Pull every line from the records that has the word "search" in it.
↓
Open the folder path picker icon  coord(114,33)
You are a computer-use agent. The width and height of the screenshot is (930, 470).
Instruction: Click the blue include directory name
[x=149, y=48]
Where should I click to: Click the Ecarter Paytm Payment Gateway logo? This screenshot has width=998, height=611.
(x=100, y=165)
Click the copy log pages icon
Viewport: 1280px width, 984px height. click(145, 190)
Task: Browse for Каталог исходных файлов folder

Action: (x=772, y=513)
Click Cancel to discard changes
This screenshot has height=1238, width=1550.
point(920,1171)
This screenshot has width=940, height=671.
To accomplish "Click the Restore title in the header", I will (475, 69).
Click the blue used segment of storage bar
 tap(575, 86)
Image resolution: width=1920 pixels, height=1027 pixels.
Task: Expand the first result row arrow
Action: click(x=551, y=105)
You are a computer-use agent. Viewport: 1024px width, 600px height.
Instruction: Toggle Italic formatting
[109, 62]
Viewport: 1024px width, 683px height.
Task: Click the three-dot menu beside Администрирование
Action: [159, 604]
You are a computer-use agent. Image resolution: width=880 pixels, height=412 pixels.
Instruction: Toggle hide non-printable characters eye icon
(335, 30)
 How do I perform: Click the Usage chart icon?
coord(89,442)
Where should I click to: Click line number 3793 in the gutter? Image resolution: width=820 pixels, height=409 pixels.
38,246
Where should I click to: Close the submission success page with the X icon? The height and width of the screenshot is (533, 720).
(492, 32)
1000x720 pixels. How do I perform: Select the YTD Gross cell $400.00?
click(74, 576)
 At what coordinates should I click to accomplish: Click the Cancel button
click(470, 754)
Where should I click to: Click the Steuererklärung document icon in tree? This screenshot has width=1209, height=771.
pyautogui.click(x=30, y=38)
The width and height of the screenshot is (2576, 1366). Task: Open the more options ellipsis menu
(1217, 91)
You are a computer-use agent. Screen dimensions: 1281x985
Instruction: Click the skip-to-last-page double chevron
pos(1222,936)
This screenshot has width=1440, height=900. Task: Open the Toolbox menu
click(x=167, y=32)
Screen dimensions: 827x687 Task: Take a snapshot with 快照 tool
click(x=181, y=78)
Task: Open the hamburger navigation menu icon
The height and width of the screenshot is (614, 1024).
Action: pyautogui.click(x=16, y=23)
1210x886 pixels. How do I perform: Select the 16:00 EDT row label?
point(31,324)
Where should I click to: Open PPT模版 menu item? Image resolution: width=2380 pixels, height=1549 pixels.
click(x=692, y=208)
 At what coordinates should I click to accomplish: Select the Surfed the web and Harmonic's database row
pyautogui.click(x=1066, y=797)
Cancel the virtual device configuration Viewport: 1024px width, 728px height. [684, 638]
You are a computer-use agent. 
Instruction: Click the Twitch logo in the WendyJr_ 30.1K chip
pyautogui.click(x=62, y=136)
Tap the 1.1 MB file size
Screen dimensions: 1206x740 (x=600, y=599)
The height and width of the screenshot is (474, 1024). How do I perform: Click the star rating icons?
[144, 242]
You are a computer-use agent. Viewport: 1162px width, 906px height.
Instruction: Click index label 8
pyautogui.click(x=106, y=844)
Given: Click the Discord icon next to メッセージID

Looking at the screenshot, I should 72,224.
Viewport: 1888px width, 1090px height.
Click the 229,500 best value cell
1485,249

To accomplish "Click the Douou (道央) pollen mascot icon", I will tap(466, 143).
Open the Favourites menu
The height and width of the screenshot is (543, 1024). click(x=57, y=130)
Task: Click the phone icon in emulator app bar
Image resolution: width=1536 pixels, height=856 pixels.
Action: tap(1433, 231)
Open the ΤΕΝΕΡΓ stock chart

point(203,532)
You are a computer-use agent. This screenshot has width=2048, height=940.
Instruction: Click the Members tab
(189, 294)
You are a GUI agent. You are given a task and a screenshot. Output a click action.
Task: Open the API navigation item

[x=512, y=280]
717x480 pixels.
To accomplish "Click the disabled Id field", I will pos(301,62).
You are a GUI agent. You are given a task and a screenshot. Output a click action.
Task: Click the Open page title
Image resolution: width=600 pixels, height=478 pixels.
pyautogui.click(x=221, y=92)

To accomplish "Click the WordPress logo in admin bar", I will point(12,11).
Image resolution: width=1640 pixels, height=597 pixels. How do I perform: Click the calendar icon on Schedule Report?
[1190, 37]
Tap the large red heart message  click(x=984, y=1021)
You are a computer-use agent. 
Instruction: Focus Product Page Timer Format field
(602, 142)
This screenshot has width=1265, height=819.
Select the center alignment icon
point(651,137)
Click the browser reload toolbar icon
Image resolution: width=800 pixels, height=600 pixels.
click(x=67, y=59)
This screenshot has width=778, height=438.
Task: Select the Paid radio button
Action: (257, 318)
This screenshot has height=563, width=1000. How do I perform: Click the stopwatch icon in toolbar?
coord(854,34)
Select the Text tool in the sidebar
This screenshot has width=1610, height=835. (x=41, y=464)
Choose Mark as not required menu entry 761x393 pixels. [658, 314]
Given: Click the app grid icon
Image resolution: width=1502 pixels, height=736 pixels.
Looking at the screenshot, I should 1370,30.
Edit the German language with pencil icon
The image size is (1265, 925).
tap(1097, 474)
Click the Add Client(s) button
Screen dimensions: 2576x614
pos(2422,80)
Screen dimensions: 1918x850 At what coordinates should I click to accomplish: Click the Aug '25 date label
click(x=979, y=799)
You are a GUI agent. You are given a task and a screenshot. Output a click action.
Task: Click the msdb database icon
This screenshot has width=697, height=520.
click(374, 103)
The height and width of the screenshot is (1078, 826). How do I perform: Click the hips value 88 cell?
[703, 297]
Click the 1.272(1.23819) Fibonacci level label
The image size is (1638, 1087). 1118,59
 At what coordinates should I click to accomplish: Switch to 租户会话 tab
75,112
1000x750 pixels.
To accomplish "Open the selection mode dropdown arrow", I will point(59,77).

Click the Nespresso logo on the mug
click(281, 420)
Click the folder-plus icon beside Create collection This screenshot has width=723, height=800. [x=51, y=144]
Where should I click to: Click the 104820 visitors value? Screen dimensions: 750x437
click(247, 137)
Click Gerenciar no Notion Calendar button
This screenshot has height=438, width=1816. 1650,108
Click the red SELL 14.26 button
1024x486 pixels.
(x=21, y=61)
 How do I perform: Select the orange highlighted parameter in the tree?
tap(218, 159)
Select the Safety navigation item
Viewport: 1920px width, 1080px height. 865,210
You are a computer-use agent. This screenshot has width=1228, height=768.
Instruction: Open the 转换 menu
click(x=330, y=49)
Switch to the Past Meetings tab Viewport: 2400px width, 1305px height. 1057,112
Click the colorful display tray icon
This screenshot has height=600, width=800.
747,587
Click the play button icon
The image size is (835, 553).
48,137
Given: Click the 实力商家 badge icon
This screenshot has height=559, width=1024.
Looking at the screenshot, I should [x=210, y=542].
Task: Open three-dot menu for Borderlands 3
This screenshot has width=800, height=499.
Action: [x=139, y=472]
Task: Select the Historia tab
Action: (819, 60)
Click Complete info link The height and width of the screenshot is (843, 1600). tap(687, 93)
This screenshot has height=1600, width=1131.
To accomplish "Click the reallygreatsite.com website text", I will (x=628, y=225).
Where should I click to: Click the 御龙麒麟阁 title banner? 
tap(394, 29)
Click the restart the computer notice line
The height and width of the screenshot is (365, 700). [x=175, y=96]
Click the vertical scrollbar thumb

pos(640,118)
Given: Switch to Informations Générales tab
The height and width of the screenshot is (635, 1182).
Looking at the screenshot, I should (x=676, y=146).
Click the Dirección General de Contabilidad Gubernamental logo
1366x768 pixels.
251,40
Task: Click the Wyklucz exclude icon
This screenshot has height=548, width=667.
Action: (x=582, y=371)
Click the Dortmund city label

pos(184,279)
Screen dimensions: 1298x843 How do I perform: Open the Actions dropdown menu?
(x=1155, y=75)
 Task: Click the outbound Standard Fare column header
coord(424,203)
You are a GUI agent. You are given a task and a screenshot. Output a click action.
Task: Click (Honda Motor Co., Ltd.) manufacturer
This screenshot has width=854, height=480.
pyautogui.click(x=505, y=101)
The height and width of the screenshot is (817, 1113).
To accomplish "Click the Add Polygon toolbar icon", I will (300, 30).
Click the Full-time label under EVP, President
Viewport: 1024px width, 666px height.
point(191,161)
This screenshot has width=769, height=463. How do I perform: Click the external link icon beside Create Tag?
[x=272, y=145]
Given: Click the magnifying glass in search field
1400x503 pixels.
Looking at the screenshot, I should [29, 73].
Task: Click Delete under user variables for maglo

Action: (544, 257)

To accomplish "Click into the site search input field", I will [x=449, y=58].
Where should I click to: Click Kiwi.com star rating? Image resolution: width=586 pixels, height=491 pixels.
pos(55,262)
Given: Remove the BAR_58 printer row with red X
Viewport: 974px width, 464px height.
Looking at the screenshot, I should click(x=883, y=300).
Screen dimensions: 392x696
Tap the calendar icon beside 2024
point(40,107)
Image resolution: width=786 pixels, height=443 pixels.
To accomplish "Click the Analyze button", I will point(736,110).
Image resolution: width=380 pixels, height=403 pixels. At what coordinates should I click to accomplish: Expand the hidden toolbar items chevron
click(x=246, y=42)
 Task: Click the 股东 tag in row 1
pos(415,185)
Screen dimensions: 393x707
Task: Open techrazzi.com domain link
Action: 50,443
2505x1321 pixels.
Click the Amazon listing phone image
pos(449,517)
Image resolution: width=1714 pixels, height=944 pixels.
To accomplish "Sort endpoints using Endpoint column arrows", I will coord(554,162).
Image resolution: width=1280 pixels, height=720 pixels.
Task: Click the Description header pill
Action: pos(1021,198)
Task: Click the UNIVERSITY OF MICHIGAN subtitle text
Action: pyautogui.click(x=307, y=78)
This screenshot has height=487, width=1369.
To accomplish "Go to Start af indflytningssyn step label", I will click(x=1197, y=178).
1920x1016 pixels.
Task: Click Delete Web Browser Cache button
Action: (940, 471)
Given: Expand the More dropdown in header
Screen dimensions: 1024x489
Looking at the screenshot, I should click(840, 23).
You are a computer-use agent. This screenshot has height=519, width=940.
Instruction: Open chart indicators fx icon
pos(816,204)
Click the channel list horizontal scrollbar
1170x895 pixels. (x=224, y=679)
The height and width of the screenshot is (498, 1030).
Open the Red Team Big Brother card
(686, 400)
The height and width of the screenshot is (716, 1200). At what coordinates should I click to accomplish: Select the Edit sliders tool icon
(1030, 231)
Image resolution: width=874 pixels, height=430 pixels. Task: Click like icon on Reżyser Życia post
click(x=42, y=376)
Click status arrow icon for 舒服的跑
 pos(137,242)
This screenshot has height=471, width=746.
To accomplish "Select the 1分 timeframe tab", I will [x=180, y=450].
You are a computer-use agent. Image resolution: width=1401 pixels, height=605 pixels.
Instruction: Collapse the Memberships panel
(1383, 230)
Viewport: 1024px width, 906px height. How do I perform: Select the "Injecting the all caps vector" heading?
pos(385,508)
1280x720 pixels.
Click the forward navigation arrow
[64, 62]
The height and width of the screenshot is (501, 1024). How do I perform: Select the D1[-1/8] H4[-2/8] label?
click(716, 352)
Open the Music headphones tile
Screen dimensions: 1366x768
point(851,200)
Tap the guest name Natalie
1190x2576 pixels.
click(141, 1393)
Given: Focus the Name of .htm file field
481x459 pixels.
↑
= RESULT =
Given: Click the magnifying glass in search field
To accomplish "Click into the site search input field", I will [x=449, y=58].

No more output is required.